(Reuters) - New York's mayor and city council came to a handshake agreement late Thursday night for an on-time and balanced budget, of $75 billion, for the next fiscal year.
The budget laid out by Mayor Bill de Blasio, Council Speaker Melissa Mark-Viverito and members of the City Council designates funds for crime prevention in public housing developments, enhanced services for inmates, free school lunch for middle schoolers, child care for low-income families, and summer jobs for city youths.
"This is one of the earliest agreements in recent history - a result of the productive dynamic we've developed with the Council that ends the cynical budget dance and delivers results for New Yorkers," de Blasio said in a statement.
The deal would mark the ninth consecutive on-time budget approved by the city.

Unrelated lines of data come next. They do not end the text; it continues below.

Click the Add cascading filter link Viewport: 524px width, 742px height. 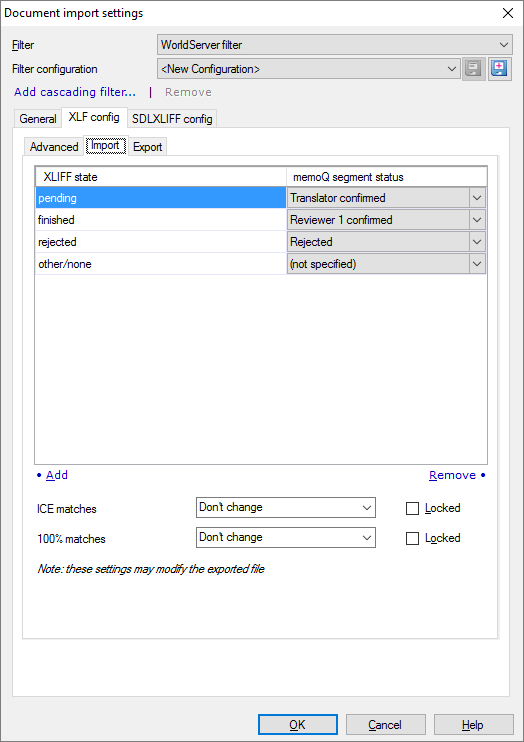click(x=75, y=92)
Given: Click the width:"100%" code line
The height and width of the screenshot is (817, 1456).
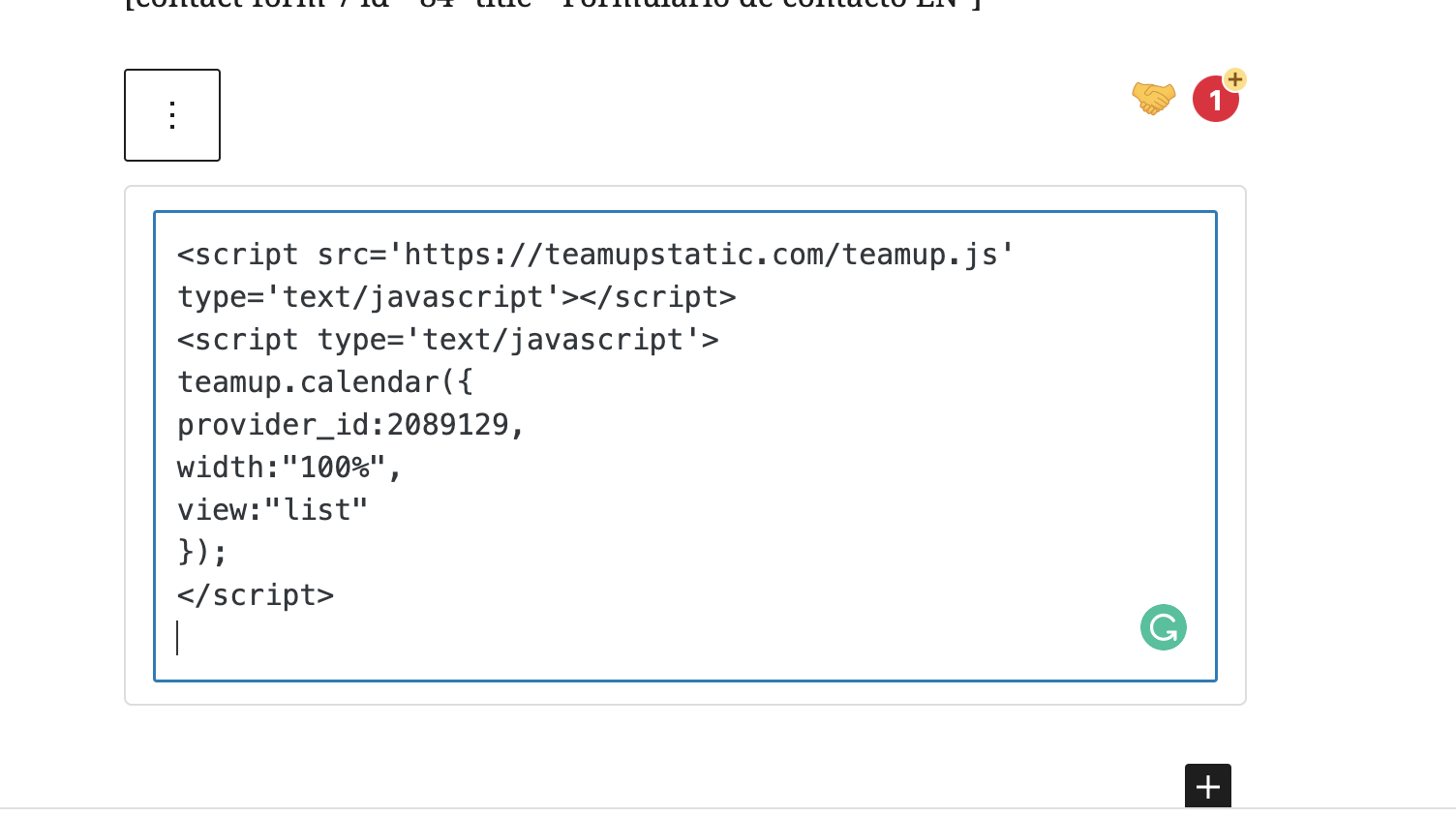Looking at the screenshot, I should (x=288, y=468).
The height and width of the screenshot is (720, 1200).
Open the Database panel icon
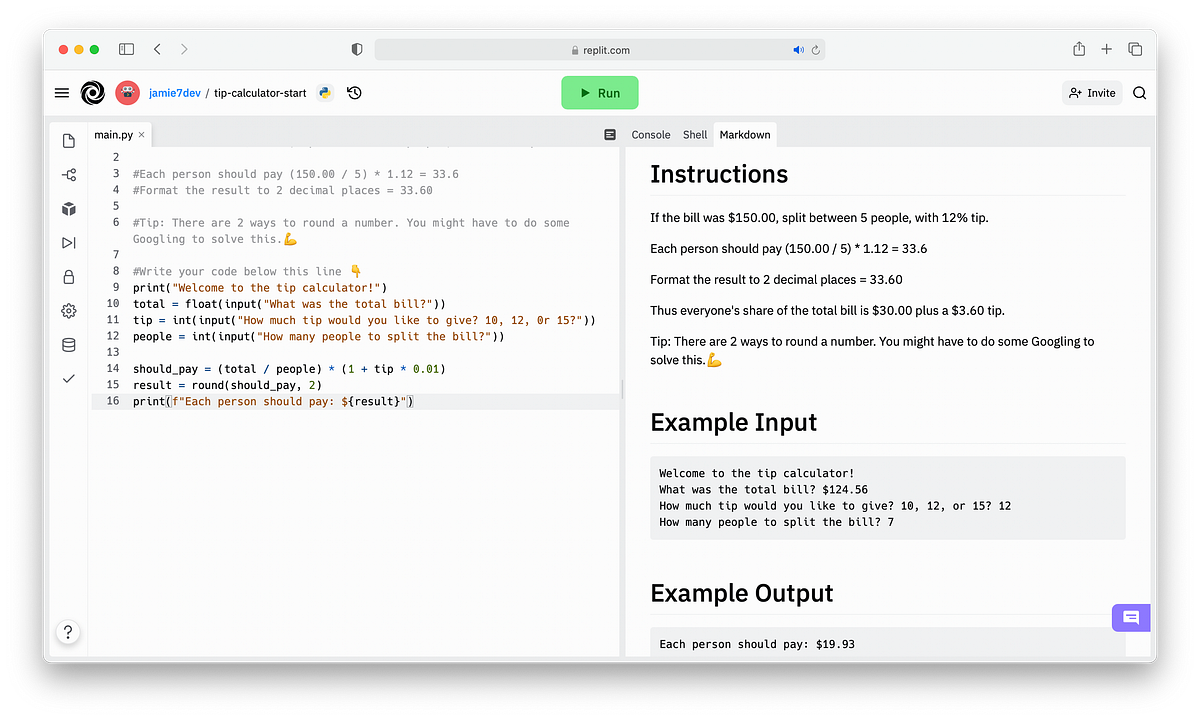68,344
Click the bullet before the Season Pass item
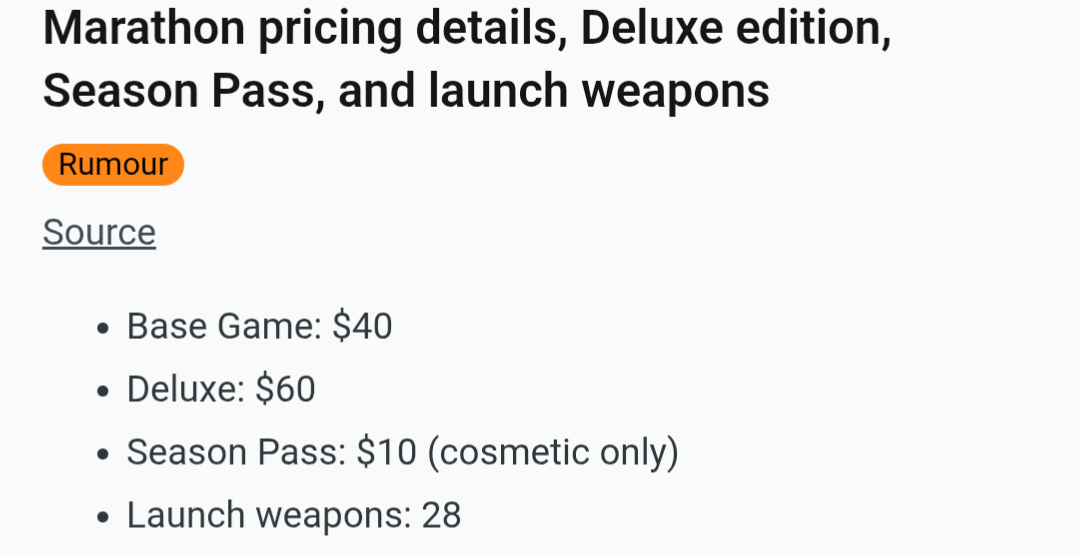Image resolution: width=1080 pixels, height=556 pixels. click(103, 454)
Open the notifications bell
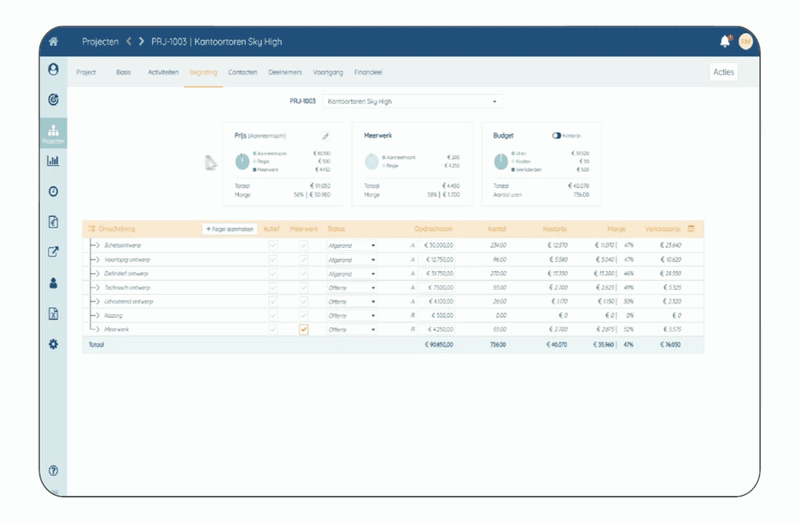This screenshot has height=525, width=800. (725, 41)
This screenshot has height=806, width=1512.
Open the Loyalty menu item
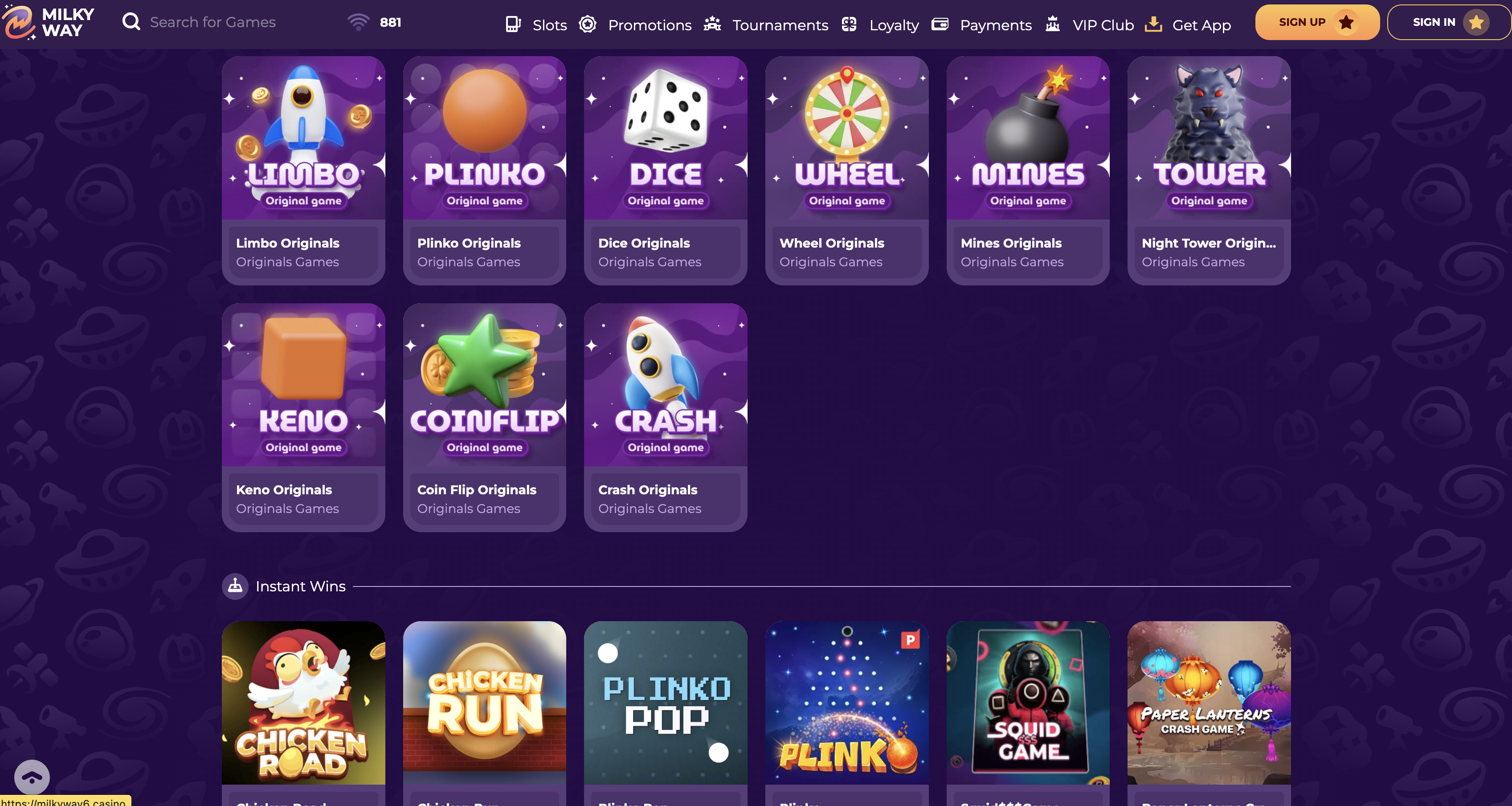[894, 25]
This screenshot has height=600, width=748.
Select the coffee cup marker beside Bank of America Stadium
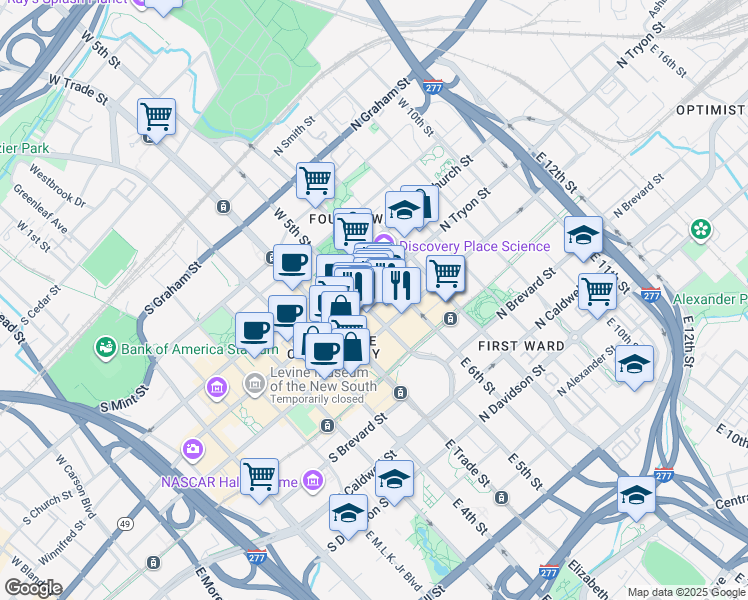point(254,330)
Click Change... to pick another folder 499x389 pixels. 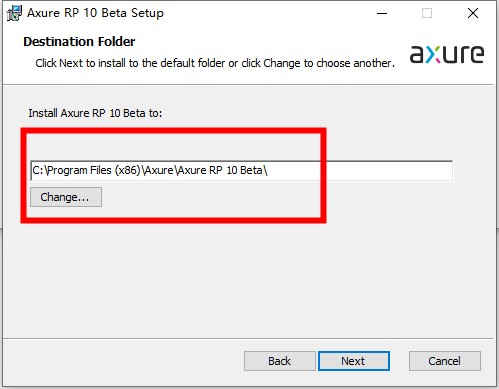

The budget adds roughly $100 million in new expenses but not through tax hikes. De Blasio said the city found savings that allowed for more freedom to spend on other priorities.
The agreement designates $19 million for a plan to reduce violent crime in New York City Housing Authority (NYCHA) developments and $17 million to keep 57 NYCHA community and senior centers open. Another $32.5 million is slated for increased programming for inmates with mental illness and to reduce violence at Rikers Island Correctional Facilities. And $6.2 million will help hire 200 police aides to increase the number of uniformed police officers on the streets.
The city will spend $6.25 million to provide free lunches for every middle schooler starting in September, $17.5 million for 17,000 summer youth jobs, and $10 million for child-care vouchers for low-income families.
"Through the Council's advocacy, NYPD will very soon have more cops on the beat to help keep New Yorkers safe, and thousands of children will have access to free lunch through an important pilot program aimed at keeping our children healthy and focused on learning," Mark-Viverito said.
Last week, the city finished its first major bond sale since reaching a multi-billion-dollar labor contract with the public schools teachers' union, and increased the size of the sale to $1 billion from a planned $850 million issuance. All three major rating agencies affirmed the city's AA-rating with a stable outlook.
The mayor also plans to deliver on his promise to provide universal, full-day pre-kindergarten for all 4-year-olds, invest in the prevention and reduction of homelessness, and build or preserve 200,000 units of affordable housing over the next decade.